++++ Reading passage

The opinion of the court was delivered by: VICTOR E. Bianchini United States Magistrate Judge
On November 5, 2005, Thang Thanh Nguyen ("petitioner") filed a pro se petition for a writ of habeas corpus challenging his conviction following a jury trial in New York State Supreme Court (Monroe County) on charges of murder and robbery. See Docket No. 1. Petitioner set forth the following "Grounds Raised in Habeas Petition":
1. The prosecution's failure to preserve fingerprint evidence deprived the defendant of the ability to effectively cross-examine the prosecution witnesses and deprived him of a fair trial.
2. The defendant was deprived of his right to effective assistance of counsel.
3. The seizure of the defendant in a foreign country without any extradition proceedings violated the defendant's right to due process of law[.]
4. The sentences imposed were improper.
5. The inclusory concurrent counts should be dismissed.
6. The trial proof was legally insufficient and against the weight of the evidence.
7. Nguyen was deprived of the effective assistance of appellate counsel by virtue of his appellate attorney's failure to raise three winning issues on direct appeal: (a) the trial court's accessorial liability charge which improperly changed the prosecution's theory of the case, (b) the trial court's submission of an annotated verdict sheet and (c) ineffective assistance of trial counsel, based on trial counsel's failure to object to the submission of the verdict sheet and his waiver of an accomplice liability charge.
8. Ineffective assistance of trial counsel based on trial counsel's (a) failure to advise Nguyen as [to] the advisability of accepting the prosecution's plea offer (this claim is based on pre-trial counsel's omission) (a) [sic] failure to object to the court's instruction to the jury in response to its readback, informing them that they could convict Nguyen even if they found he was not the actual shooter and actually in the home, (b) failure to obtain a fingerprint expert, and (c) failure to timely assert the issues raised in the C.P.L. § 330.30 motion [to set aside the verdict] filed on Nguyen's behalf.

++++++++

§ Tasks:
1. Copy the passage of the court opinion that starts at "The opinion of" and ends at "a fair trial.".
2. Arrange the rows starting at the line that contains "Where should I click to: Click" and ending at the line that contains "click(797, 761)" as a JSON list of strings, with one string per line and blank lines left out.
The court opinion and the rows were taken from unrelated sources.

++++ Excerpted data

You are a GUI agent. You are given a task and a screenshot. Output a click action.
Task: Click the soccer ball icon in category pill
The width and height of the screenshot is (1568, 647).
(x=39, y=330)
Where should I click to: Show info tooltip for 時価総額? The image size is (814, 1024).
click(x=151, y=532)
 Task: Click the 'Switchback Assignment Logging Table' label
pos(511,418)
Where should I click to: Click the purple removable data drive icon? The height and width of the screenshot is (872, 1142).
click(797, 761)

++++++++
++++ Excerpted data

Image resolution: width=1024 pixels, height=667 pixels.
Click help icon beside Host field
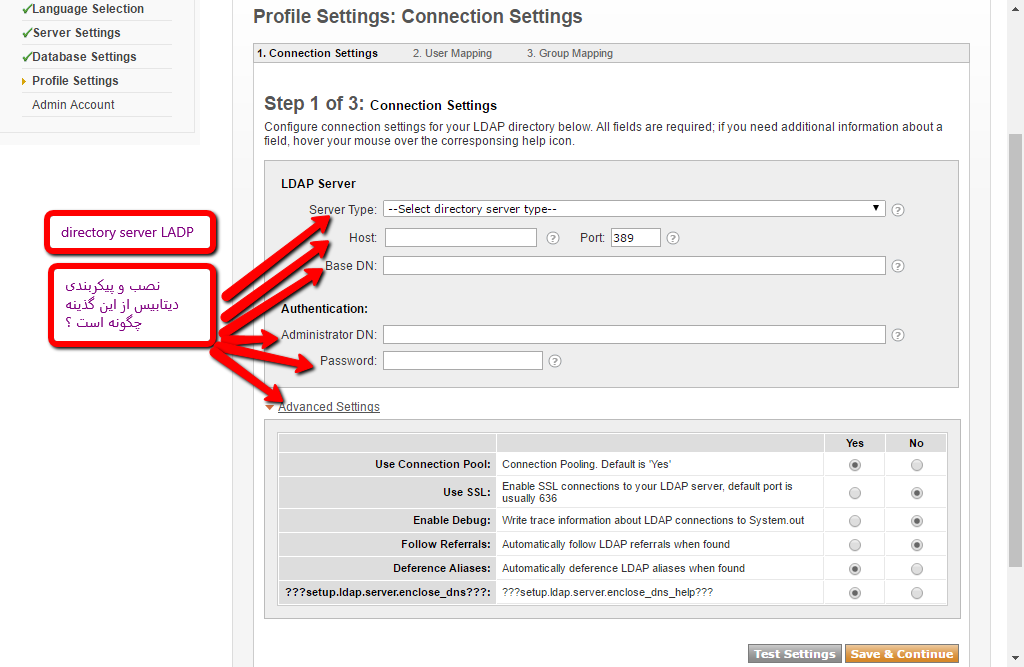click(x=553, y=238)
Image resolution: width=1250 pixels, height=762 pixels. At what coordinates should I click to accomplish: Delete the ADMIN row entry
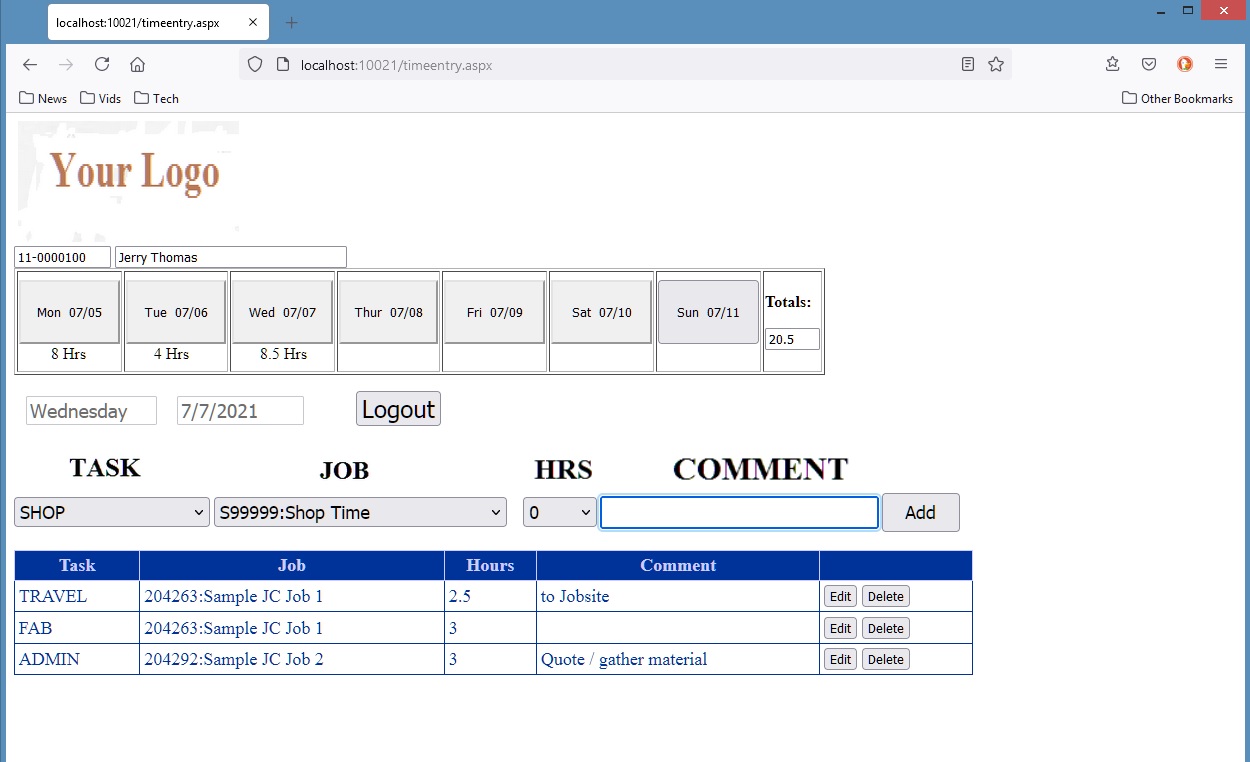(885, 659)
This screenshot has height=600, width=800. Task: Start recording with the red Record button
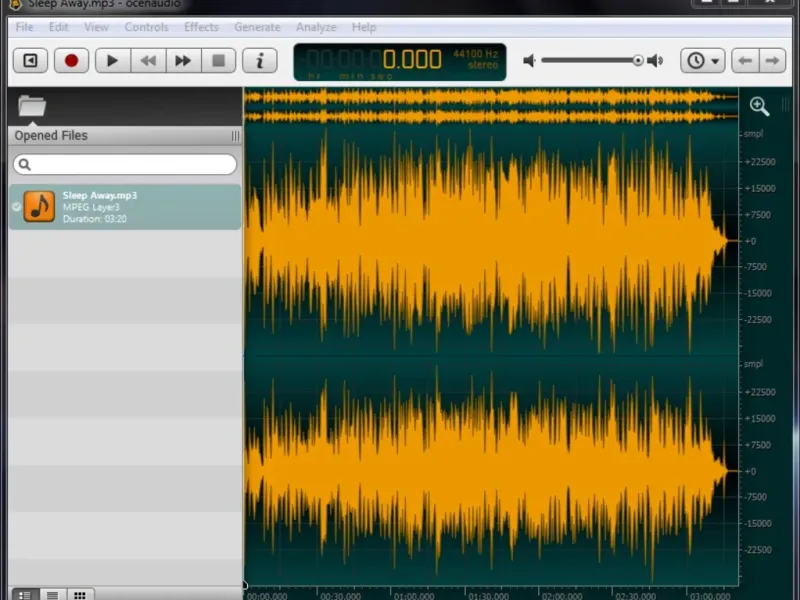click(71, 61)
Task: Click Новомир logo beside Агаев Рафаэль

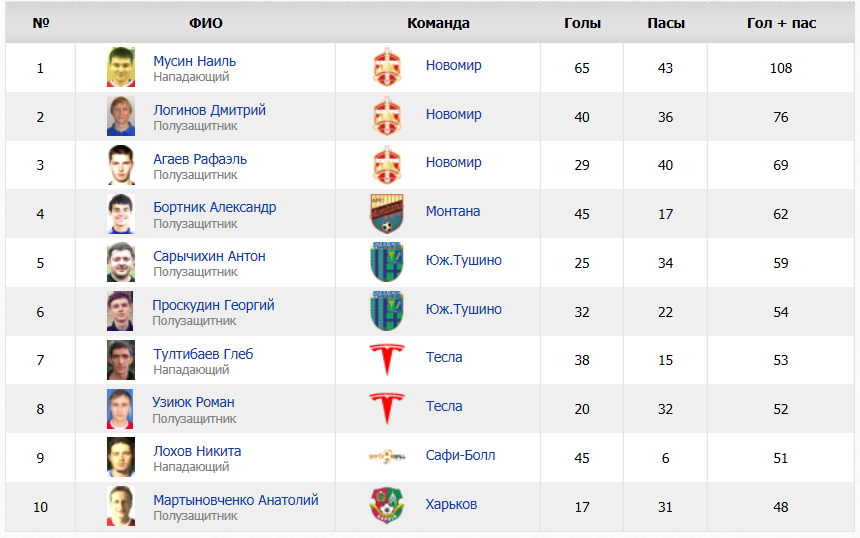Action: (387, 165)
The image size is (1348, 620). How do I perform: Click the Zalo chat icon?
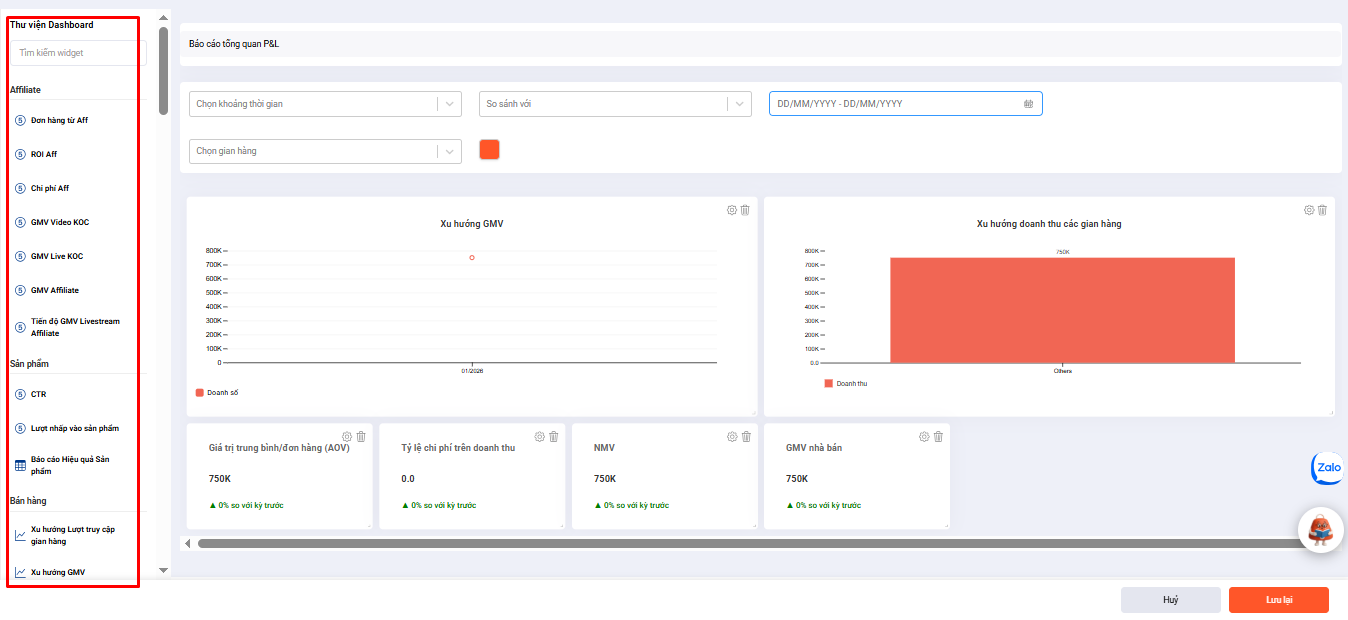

++++++++

§ Responses:
1.
The opinion of the court was delivered by: VICTOR E. Bianchini United States Magistrate Judge
On November 5, 2005, Thang Thanh Nguyen ("petitioner") filed a pro se petition for a writ of habeas corpus challenging his conviction following a jury trial in New York State Supreme Court (Monroe County) on charges of murder and robbery. See Docket No. 1. Petitioner set forth the following "Grounds Raised in Habeas Petition":
1. The prosecution's failure to preserve fingerprint evidence deprived the defendant of the ability to effectively cross-examine the prosecution witnesses and deprived him of a fair trial.

2.
[
  "Where should I click to: Click the purple removable data drive icon? The height and width of the screenshot is (872, 1142).",
  "click(797, 761)"
]